[Stored dataset items]
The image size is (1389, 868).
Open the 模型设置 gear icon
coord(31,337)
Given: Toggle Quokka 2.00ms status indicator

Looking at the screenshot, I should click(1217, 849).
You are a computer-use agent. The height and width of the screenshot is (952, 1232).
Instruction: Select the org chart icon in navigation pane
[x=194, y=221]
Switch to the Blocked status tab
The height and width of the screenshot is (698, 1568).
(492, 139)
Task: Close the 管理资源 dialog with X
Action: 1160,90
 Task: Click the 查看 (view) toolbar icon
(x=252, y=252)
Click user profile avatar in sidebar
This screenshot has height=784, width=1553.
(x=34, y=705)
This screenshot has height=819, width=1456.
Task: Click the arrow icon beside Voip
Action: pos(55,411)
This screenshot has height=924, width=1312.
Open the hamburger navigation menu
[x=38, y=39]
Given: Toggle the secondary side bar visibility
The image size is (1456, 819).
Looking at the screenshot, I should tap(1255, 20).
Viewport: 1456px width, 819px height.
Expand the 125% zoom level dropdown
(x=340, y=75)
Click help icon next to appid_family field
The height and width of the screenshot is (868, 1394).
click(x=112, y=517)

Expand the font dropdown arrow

## Exercise aim
Copy the records above. Leave out nothing.

## Task output
The image size is (1389, 868).
Open the 模型设置 gear icon
coord(31,337)
Given: Toggle Quokka 2.00ms status indicator

Looking at the screenshot, I should click(1217, 849).
You are a computer-use agent. The height and width of the screenshot is (952, 1232).
Instruction: Select the org chart icon in navigation pane
[x=194, y=221]
Switch to the Blocked status tab
The height and width of the screenshot is (698, 1568).
(492, 139)
Task: Close the 管理资源 dialog with X
Action: 1160,90
 Task: Click the 查看 (view) toolbar icon
(x=252, y=252)
Click user profile avatar in sidebar
This screenshot has height=784, width=1553.
(x=34, y=705)
This screenshot has height=819, width=1456.
Task: Click the arrow icon beside Voip
Action: pos(55,411)
This screenshot has height=924, width=1312.
Open the hamburger navigation menu
[x=38, y=39]
Given: Toggle the secondary side bar visibility
The image size is (1456, 819).
Looking at the screenshot, I should tap(1255, 20).
Viewport: 1456px width, 819px height.
Expand the 125% zoom level dropdown
(x=340, y=75)
Click help icon next to appid_family field
The height and width of the screenshot is (868, 1394).
click(x=112, y=517)

Expand the font dropdown arrow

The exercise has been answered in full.